Next level visionaries
Alondra Nelson
Widely known for her scholarship at the intersection of science, technology, and society, Alondra Nelson holds the Harold F. Linder Chair in the School of Social Science at the Institute for Advanced Study.
Between 2021–23, Nelson was deputy assistant to President Joe Biden and acting director of the White House Office of Science and Technology Policy (OSTP). Including Nelson in the list of 10 People Who Shaped Science, Nature said of her OSTP tenure that “this social scientist made strides for equity, integrity and open access.”
In 2023, Nelson was nominated by the White House and appointed by United Nations Secretary-General António Guterres to serve on the UN High-Level Advisory Body on Artificial Intelligence, and was named to the inaugural TIME100 list of the most influential people in the field of AI. As a distinguished senior fellow at the Center for American Progress and science and technology policy advisor, she has also provided guidance to local, state, and federal governments, multilateral and intergovernmental organizations, legislators, civil society institutions, and others.
Nelson was previously president and CEO of the Social Science Research Council. For a decade, she was on the faculty of Columbia University, where she served as the inaugural Dean of Social Science, leading the first strategic planning process for the social sciences and working with faculty to envision and set long-term research priorities. Nelson began her academic career on the faculty of Yale University and there received the Poorvu Award for Interdisciplinary Teaching Excellence.
Nelson’s scholarship offers a critical and innovative approach to the social sciences in fruitful dialogue with other disciplines. Her major research contributions are situated at the intersection of racial formation and social citizenship, on the one hand, and emerging scientific and technological phenomena on the other. She has connected these dimensions in award-winning and acclaimed publications including, most recently, The Social Life of DNA: Race, Reparations, and Reconciliation after the Genome. Nelson is currently completing a book on science and technology policy in the Obama and Biden administrations.
Her scholarship has contributed to national policy discussions on inequality and on the social implications of emerging technologies in Science, PLOS: Computational Biology, Genetics in Medicine, PLOS: Medicine, and the American Journal of Public Health. Her essays, reviews, and commentary have appeared in The New York Times, The Washington Post, The Wall Street Journal, Nature, Foreign Policy, Le Nouvel Observateur, and Foreign Affairs, and on CNN, National Public Radio, BBC, the New Yorker Radio Hour, and PBS Newshour, among other venues.
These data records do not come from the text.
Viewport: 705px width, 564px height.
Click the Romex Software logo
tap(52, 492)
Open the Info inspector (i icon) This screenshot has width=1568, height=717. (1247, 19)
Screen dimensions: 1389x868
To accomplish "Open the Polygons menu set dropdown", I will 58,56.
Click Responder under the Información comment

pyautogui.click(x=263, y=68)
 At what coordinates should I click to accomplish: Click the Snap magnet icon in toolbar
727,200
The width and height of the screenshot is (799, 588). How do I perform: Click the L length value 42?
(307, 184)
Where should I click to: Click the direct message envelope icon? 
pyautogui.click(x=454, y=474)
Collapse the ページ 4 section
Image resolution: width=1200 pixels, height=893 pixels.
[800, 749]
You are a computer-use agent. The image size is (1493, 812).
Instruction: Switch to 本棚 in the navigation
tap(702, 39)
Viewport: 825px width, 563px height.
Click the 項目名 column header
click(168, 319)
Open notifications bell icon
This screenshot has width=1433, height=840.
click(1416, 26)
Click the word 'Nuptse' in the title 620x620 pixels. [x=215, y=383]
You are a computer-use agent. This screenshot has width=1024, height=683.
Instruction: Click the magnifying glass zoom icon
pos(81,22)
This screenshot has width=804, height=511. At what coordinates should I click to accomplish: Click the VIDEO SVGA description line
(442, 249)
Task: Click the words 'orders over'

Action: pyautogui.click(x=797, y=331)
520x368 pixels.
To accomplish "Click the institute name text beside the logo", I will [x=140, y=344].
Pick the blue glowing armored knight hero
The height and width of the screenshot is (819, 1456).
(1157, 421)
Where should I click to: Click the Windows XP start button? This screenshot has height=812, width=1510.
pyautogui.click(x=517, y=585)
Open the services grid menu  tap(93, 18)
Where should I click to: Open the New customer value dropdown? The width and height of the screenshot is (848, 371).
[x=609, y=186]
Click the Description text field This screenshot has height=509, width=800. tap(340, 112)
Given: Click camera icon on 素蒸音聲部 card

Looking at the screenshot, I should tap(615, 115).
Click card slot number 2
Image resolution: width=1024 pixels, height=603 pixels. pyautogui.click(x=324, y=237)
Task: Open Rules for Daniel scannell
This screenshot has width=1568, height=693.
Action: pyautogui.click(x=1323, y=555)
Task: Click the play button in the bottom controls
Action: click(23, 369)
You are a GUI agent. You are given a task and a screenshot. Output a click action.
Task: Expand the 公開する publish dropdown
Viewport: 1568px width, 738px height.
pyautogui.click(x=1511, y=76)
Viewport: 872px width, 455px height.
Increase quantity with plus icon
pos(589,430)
Nelson is a member of the American Academy of Arts and Sciences, the American Association for the Advancement of Science, the American Philosophical Society, the National Academy of Medicine, and the Council on Foreign Relations. She is the recipient of honorary degrees from Northeastern University, Rutgers University, and the City University of New York. Her honors also include the Federation of American Scientists Public Service Award, the Sage-CASBS Award for “outstanding achievement in the behavioral and social sciences that advances our understanding of pressing social issues,” and the inaugural Friedrich Schiedel Prize for Social Sciences and Technology from the Technical University of Munich.